→ What to do
Nothing but the lines below from the one that contains "Given: Switch to" through the one that contains "Instruction: Click the blue verified badge" should be retyped, exactly and including both ends. Do not include pictures.

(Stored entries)
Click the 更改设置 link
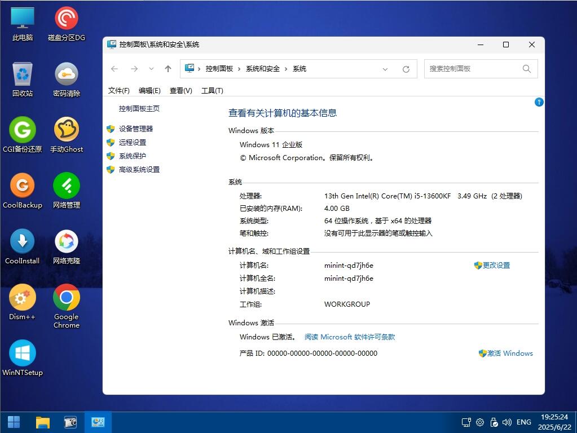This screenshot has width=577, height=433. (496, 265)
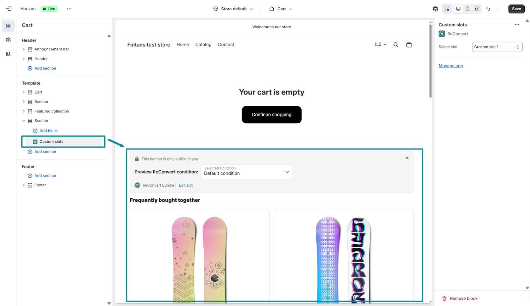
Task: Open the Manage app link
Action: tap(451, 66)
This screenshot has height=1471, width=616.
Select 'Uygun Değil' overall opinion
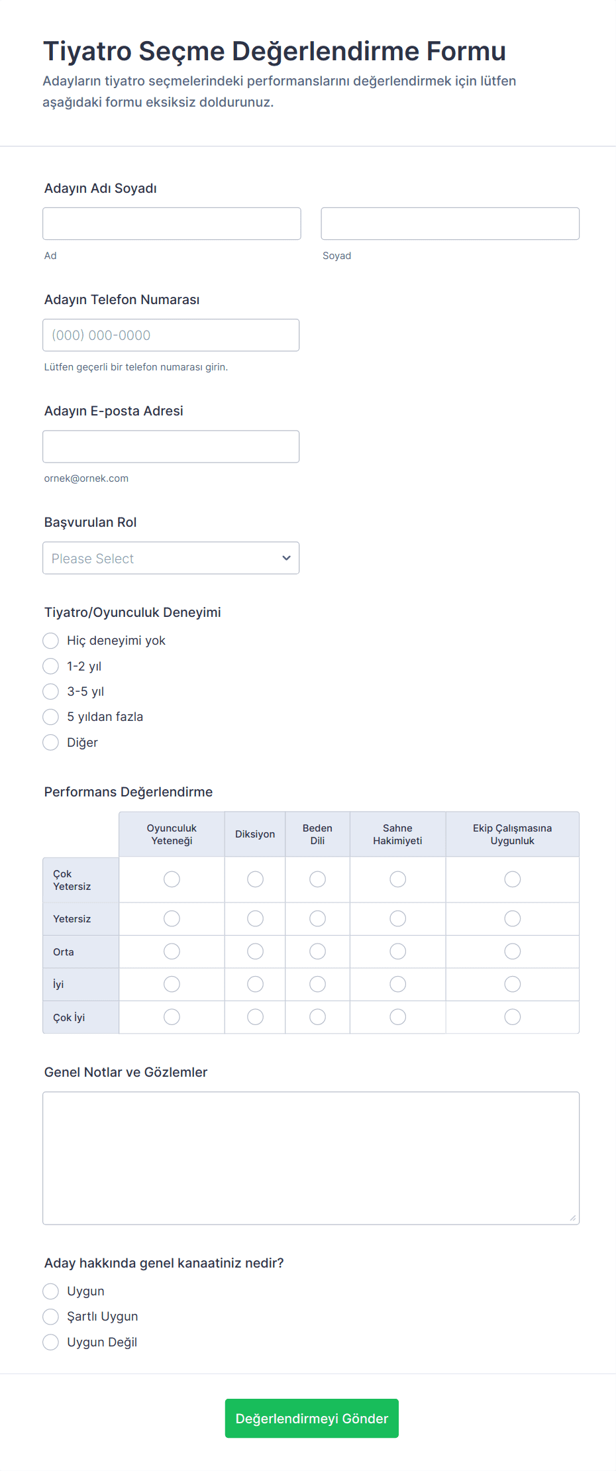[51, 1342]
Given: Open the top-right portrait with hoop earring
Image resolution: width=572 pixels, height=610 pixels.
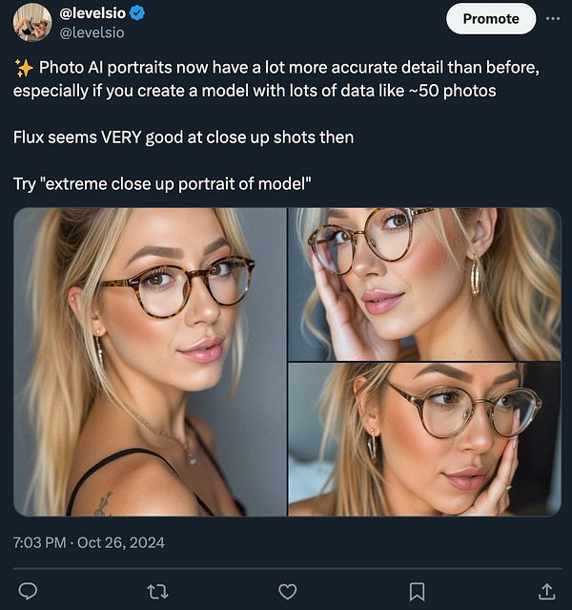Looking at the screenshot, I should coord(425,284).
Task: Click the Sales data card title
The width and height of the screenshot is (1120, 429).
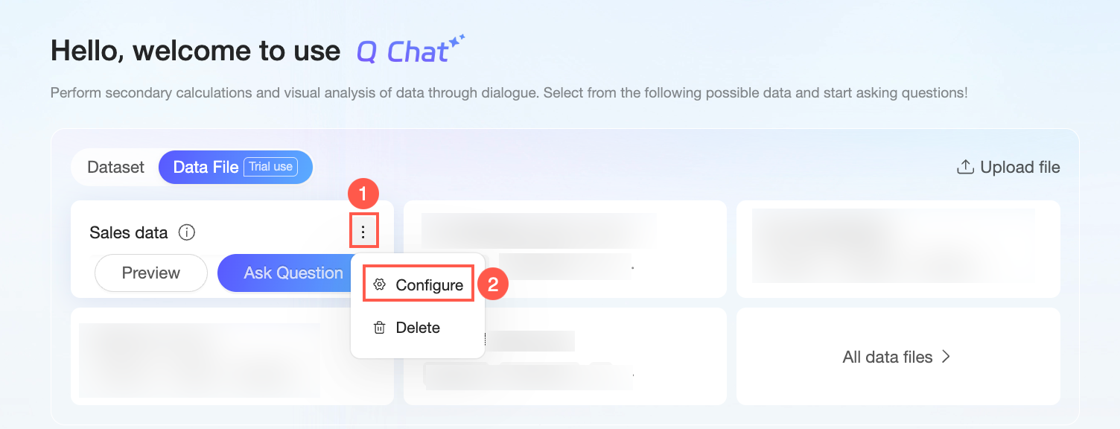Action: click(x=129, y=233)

...

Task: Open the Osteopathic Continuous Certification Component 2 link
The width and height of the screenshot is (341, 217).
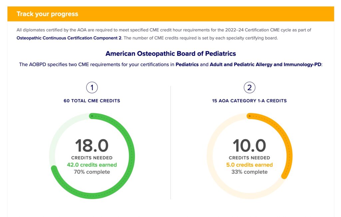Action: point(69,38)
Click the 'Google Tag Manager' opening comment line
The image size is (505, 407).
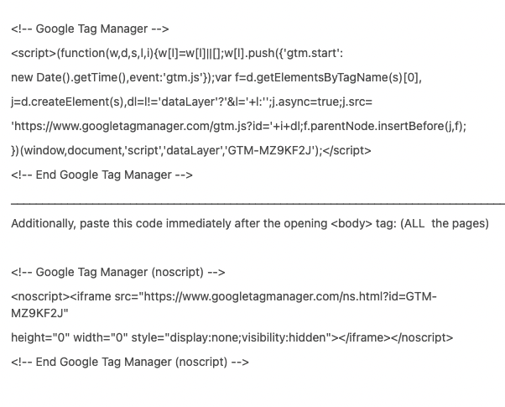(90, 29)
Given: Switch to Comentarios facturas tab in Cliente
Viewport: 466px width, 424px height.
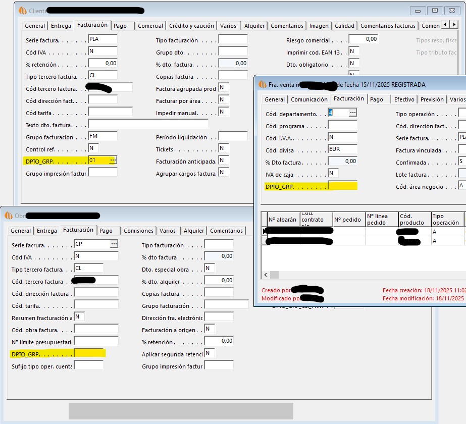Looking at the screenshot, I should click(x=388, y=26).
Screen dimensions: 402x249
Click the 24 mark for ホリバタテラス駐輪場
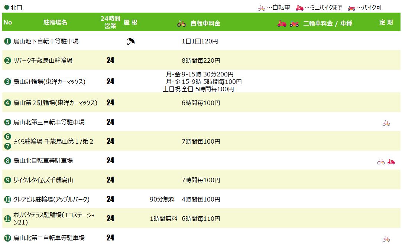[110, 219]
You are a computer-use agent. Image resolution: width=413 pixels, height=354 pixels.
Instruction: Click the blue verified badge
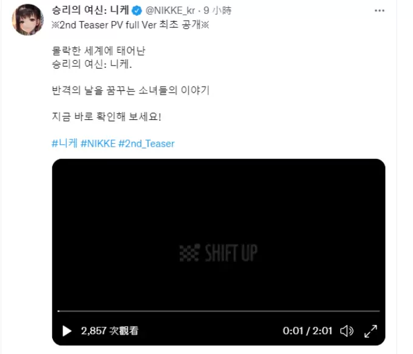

→ Solution to this exercise
Given: Switch to Comentarios facturas tab in Cliente
Viewport: 466px width, 424px height.
Looking at the screenshot, I should click(x=388, y=26).
Screen dimensions: 402x249
Click the 24 mark for ホリバタテラス駐輪場
[110, 219]
You are a computer-use agent. Image resolution: width=413 pixels, height=354 pixels.
Instruction: Click the blue verified badge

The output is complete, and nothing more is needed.